The morning of this experiment I instantly checked my bank account and email. I lied in bed, not thinking those actions counted. As long as I didn’t go on social media, text, or answer any phone calls, that was fine. Later, I took my dog for a walk, using an app that tracked my distance, while simultaneously listening to music. Afterward, I continued to look at my phone, to check the time. Why I even needed to know the time baffled me. I had nothing to do that day. Time didn’t matter. Yet, I was making mental notes of what I wanted to do with my phone, once I was able to use it again tomorrow. That word slapped me in the face. “Tomorrow.” What about right now? What’s going on in the present? Am I actually living, if I am constantly looking to the future?
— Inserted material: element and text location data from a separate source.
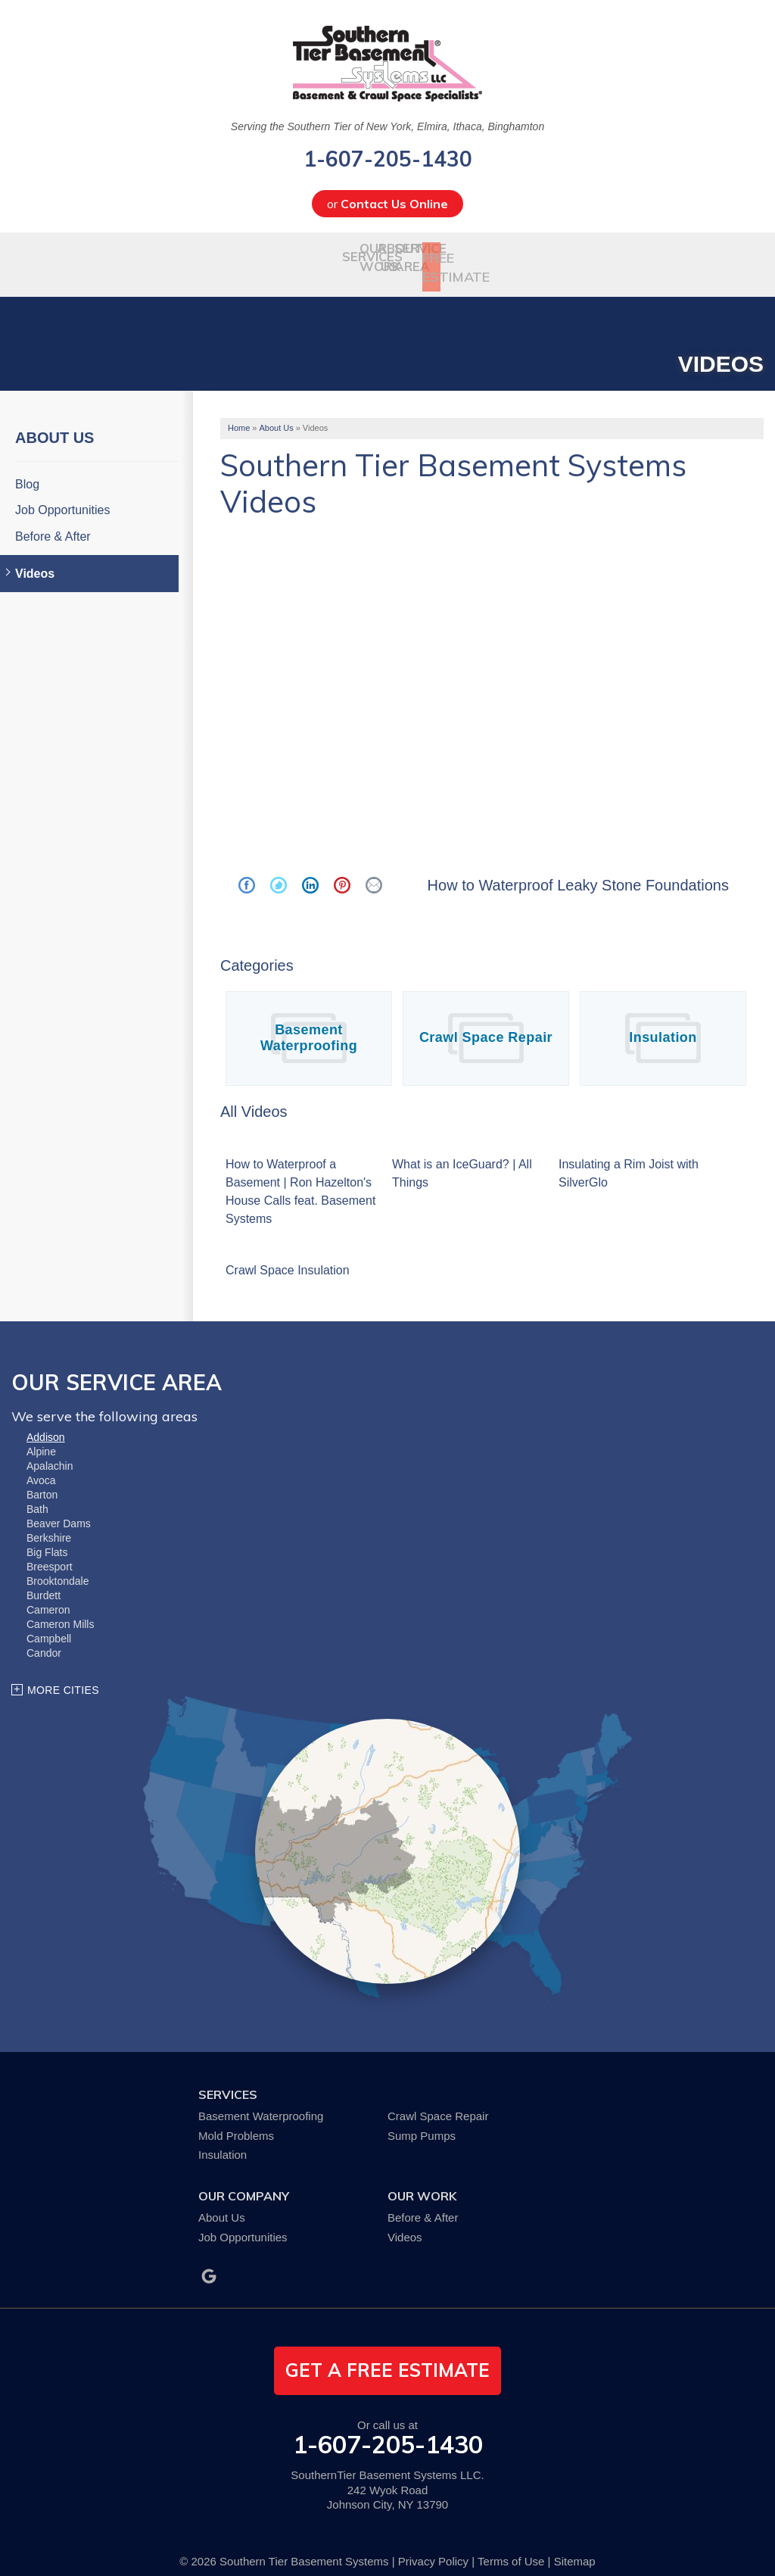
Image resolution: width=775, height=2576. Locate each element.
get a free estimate (387, 2355)
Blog (27, 469)
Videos (34, 557)
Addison (45, 1422)
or (387, 203)
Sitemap (575, 2545)
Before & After (53, 520)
That was when I put my phone in a bag, in the corner of the room. Then, I opened my journal and wrote this. Which was essentially, the whole point of this experiment. I wanted to see if being present and in my mind would make me write something profound. I don’t think my writing, specifically this piece, lives up to the definition of that word. But yes, basically I wanted to write, and I wanted to write well. That was then. This is now.
I want to remind you of this. What are you doing right now? What’s going on in the present? Be there now.
Do you think you could give up your phone for a day? Tell me why or why not. I dare you.